Big Data - Jonathan Ellis
Jonathan Ellis talked about Massively Scalable NoSQL with Apache Cassandra:
- Cassandra enables its impressive write performance by using append-only writes
- It doesn’t update data or indicies in-place on disk so there’s no intensive synchronous disk operations to block the write
- MongoDB was significantly slower in the benchmarks presented but to be honest I wonder if MongoDB wouldn’t have turned out better if it had been using capped collections without b-tree indexing.
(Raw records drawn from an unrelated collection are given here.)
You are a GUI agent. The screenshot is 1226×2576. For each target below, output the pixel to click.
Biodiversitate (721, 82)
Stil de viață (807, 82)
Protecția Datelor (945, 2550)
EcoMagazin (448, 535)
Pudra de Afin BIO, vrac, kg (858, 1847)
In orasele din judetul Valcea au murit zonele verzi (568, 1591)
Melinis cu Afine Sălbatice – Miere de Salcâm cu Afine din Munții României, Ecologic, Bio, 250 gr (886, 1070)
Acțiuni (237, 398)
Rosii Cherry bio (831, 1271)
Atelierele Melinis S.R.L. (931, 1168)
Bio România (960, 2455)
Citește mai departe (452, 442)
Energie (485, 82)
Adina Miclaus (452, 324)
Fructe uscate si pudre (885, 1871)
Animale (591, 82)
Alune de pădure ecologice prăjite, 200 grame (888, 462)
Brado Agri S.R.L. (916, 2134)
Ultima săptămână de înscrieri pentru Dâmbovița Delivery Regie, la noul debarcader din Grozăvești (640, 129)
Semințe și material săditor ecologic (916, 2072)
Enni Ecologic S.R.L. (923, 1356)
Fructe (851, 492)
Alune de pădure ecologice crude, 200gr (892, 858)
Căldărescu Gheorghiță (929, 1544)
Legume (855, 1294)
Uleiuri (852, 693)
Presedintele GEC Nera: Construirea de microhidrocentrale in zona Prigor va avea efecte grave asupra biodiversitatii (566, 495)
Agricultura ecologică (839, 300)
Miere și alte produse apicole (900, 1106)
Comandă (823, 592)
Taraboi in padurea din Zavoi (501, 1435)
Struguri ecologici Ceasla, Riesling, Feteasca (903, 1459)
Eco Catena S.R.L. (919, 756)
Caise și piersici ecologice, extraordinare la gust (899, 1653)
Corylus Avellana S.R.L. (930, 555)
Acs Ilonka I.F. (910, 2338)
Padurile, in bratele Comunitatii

Big Data - Jeremy Hinegardner
Jeremy Hinegardner had a good definition of Big Data: “Any amount of data that you feel uncomfortable processing”. He also recommended Avro as a persistence format since it has built in support for checksums when serializing data to files.
Web - Magnus Thor
Magnus Thor presented his work on a WebRTC project called xsockets. WebRTC seems really cool and allows browser-to-browser communication without going through the server. It can be used for audio and video conferences (like Skype) and it seems pretty simple to use. Of course, Microsoft has it’s own take on WebRTC (CU-WebRTC) that doesn’t follow the standard…
Process - Janice Fraser
Janice Fraser keynote about Lean Startup had a useful analogy for finding the minimal product. Instead of creating a extremely elaborate wedding cake (think American wedding cake) you create a cupcake. It is not that big, but still something you can eat and may have an interesting topping. So when building something new you should think “what is the cupcake version of this?”.